How to Build A Spy Bug

Building Mini Spy Bugs That Record 9 Hours.

An article recently surfaced teaching anyone how to build an audio Spy Bug. While spy gear has become increasingly affordable and available online and even in shopping malls, the ability to “custom build” devices is also on the rise. As a result, these devices are inexpensive to build and require no specialized training on the part of the spy. In the article we are discussing today, the author goes into great detail with a step-by-step guide to building a covert listening device. Click here to read the full article.

Transmitting Devices vs. Non-Transmitting Devices

Most people think that a listening device is something that transmits a signal to a listening post. The image of a team of spies in a nearby van or hotel room listening in comes to mind. While this is certainly possible in some cases, it is highly improbable in most. In the majority of situations we encounter, eavesdropping is a crime of opportunity. The object is usually to obtain situational information such as a specific private conversation, business meeting, or sales pitch.

This type of spying can prove safer for the perpetrator. First of all, there is no transmission from the device. Thus preventing a “TSCM Live Monitoring Sweep” from picking up an active Radio Frequency. Secondly, there is no device to be found after a meeting or conversation. The bug has been removed from the site. A recording bug stores its content onto a hard drive or SD card for easy removal and manipulation at a later time. A person savvy enough to build this type bug and to place it may also think about “shielding” it. Shielding is done to make the device harder to locate during a TSCM sweep. This is accomplished by placing the device into a container, usually metallic, that attempts to thwart the use of a non-linear junction detector like the ORION.

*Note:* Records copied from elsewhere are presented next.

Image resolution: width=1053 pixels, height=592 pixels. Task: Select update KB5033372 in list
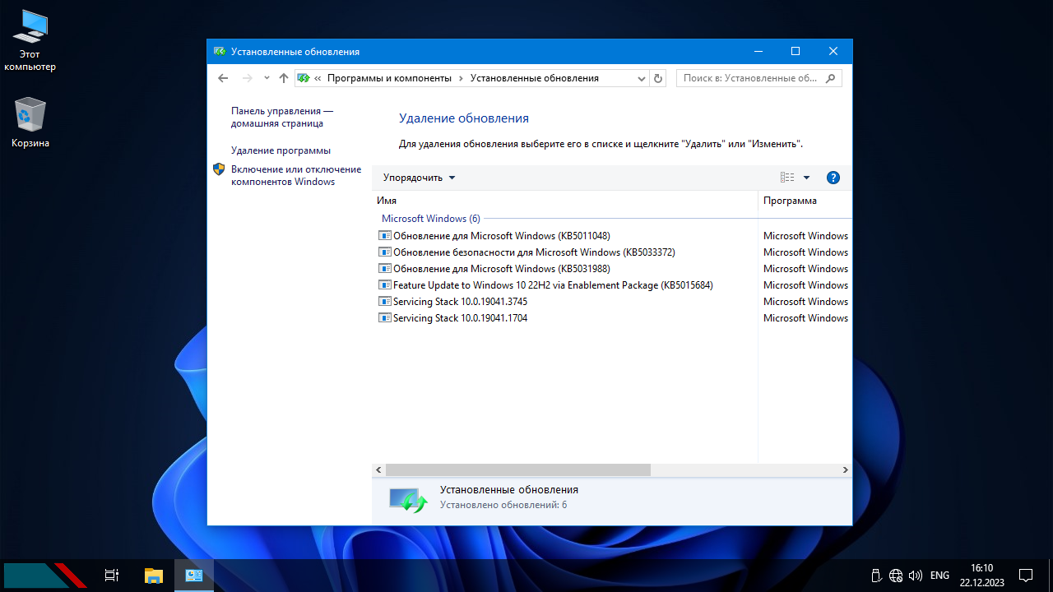[x=534, y=252]
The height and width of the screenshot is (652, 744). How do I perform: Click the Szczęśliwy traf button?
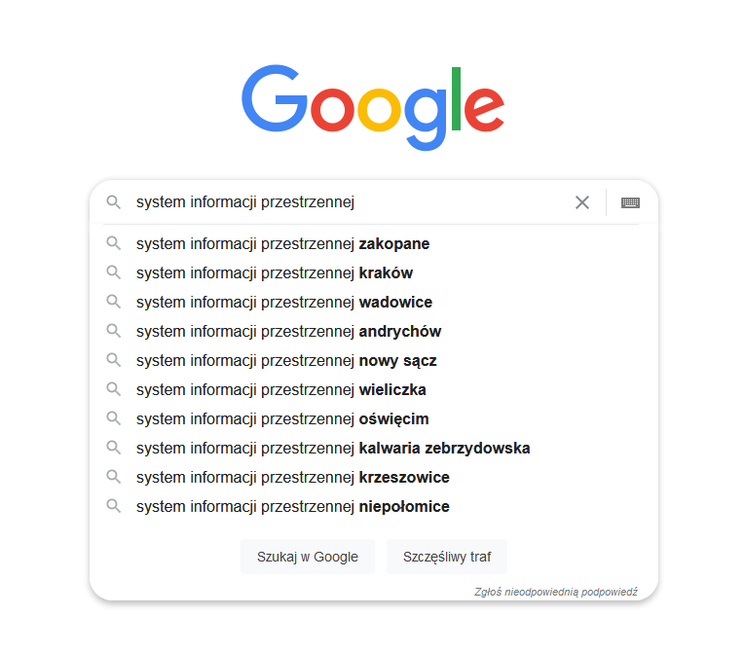[x=447, y=557]
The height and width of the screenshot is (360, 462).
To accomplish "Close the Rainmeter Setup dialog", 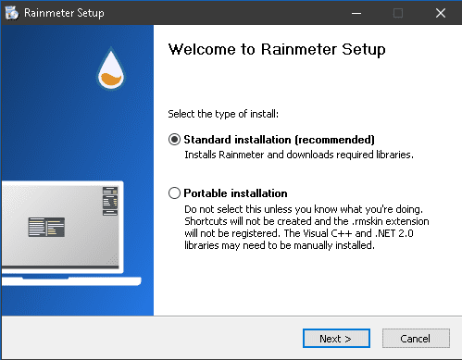I will coord(441,13).
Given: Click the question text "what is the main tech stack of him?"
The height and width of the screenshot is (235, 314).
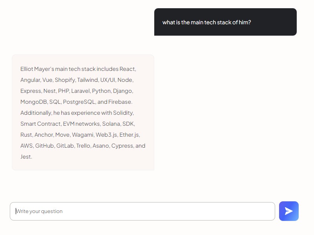Looking at the screenshot, I should pos(206,22).
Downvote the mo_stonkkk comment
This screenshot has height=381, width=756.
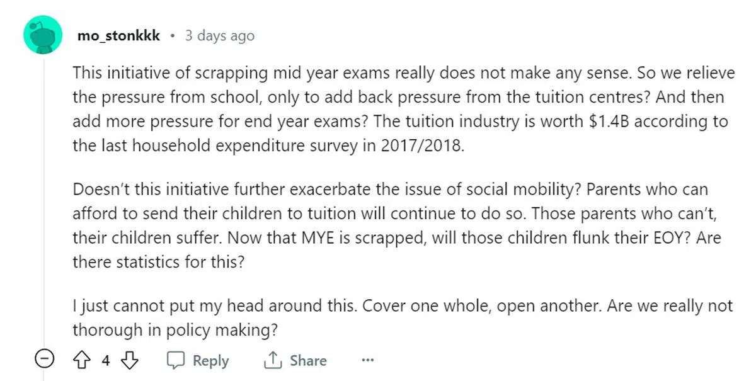coord(129,360)
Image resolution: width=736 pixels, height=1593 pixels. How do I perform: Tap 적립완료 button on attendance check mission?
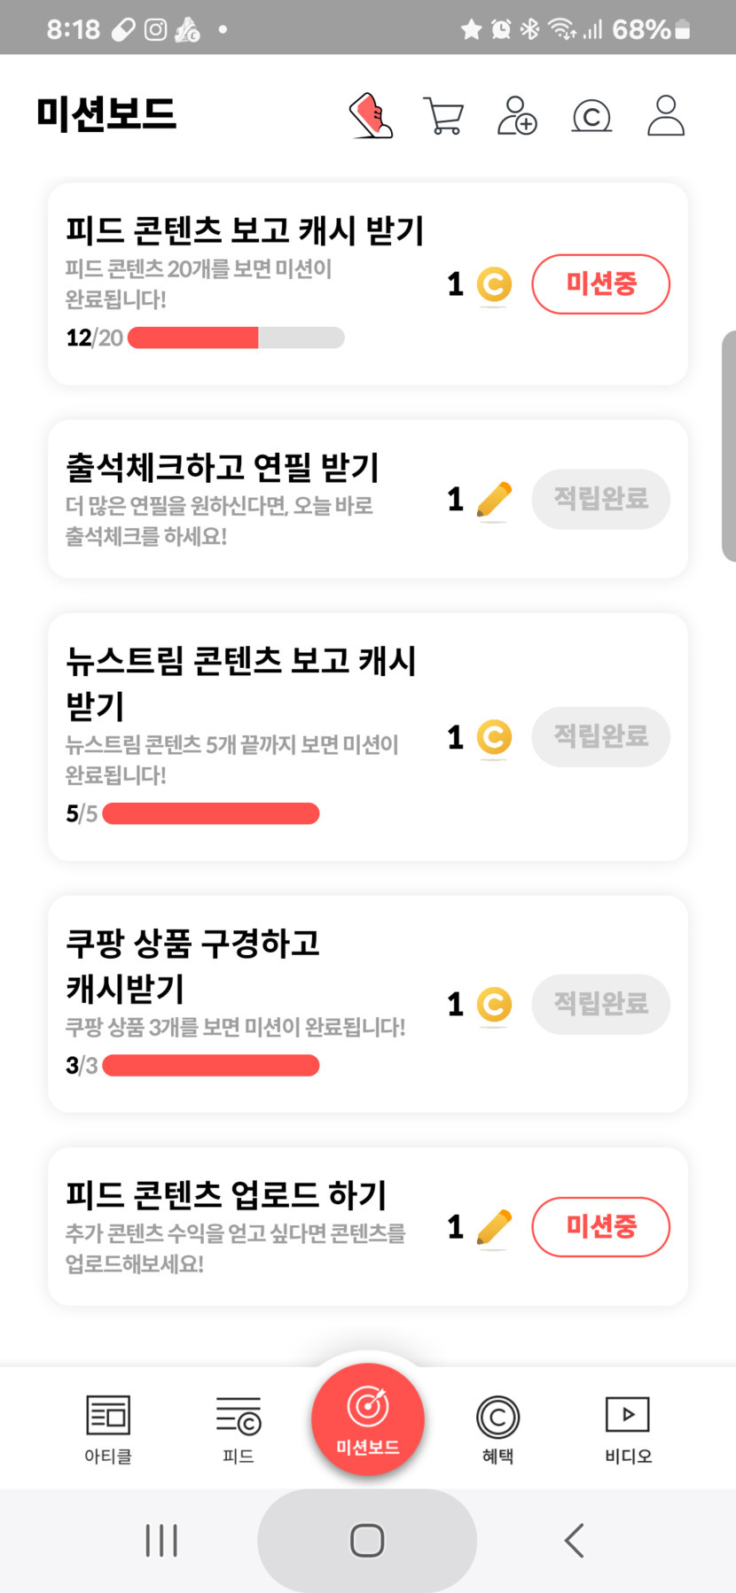click(600, 500)
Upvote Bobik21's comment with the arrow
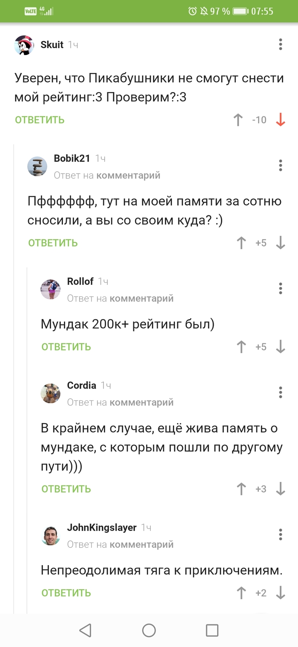 241,243
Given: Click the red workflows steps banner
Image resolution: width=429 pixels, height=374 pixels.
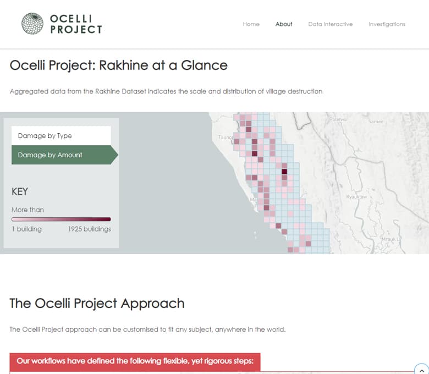Looking at the screenshot, I should (135, 361).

Finding A Hidden Non-Transmitting Device

Locating covert devices involves many overlapping layers of physical search and electronic countermeasures detection. Due to the bug in this article not transmitting, an RF detector or Spectrum Analyzer, like the OSCOR Green, would be ineffective unless the spectrum analyzer picked up the processor frequency. Instead, the use of a thermal imaging device could locate the heat signature from the device and its power source. Secondly, a non-linear junction detector would be able to locate the device’s electronic components. Devices powered on, off, and even with dead batteries are located.

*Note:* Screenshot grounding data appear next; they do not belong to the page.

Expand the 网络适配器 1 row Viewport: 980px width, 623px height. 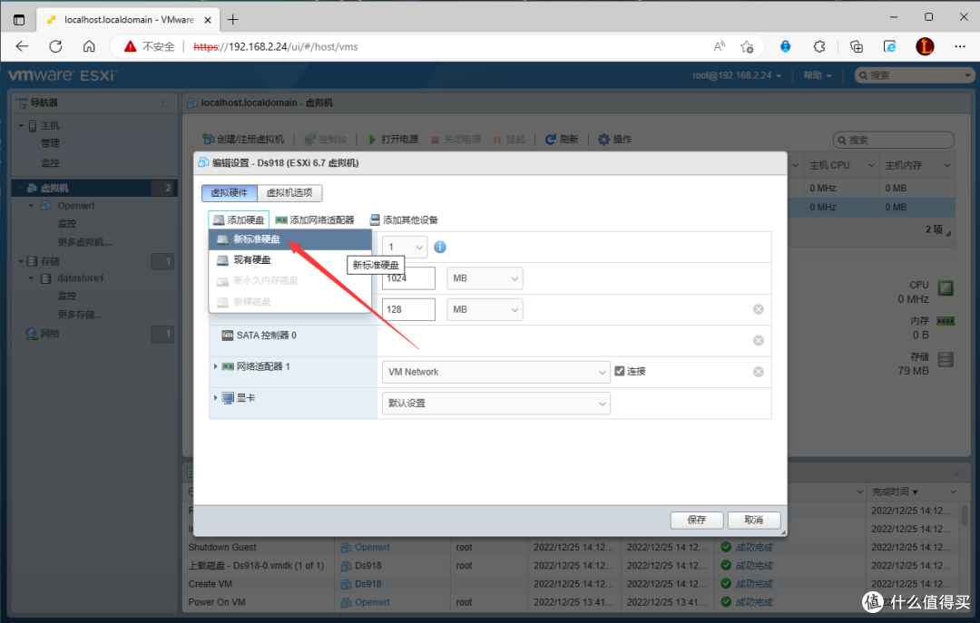[216, 366]
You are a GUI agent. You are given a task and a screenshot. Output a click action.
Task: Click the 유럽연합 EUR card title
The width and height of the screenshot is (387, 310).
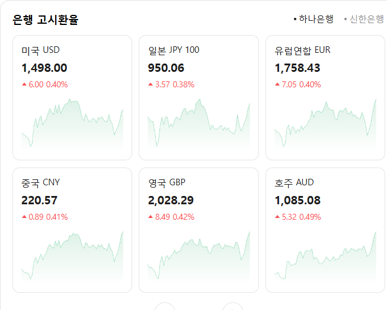pos(302,50)
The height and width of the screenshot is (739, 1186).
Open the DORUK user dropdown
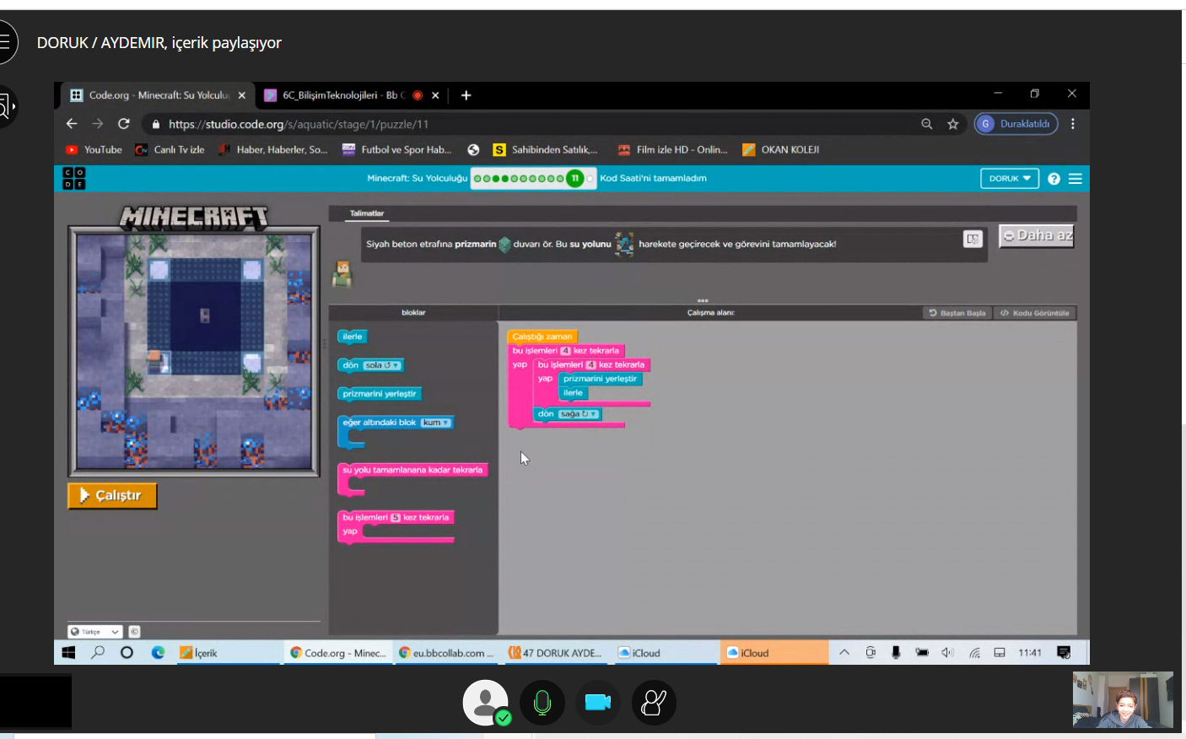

Perpetrators often miss the opportunity to retrieve their device. The non linear junction detector may have difficulty locating the device if the designer “shielded” it prior to installation. Lastly, a thorough physical search and examination of every object in a suspected area is conducted.

How To Protect Against Someone Building Mini Spy Bugs

A thorough TSCM sweep by a professionally trained technician, like Haminvestigations.com, is the best place to start. Additionally, sweeps of suspected areas prior to and directly after an event or meeting are essential. While this particular type of bug does not transmit a signal, others due. These types of bugs would be located through “Live Monitoring” during meetings. Ultimately, a person willing to spy on others will often be successful. Unfortunately, most “spying” has occurred and is only realized “after” the fact. Certainly being proactive is the better choice. If you or someone you know feels someone is watching, listening to, or following them, call Haminvestigations.com at 1(888) 386-6482 today to schedule a free consultation.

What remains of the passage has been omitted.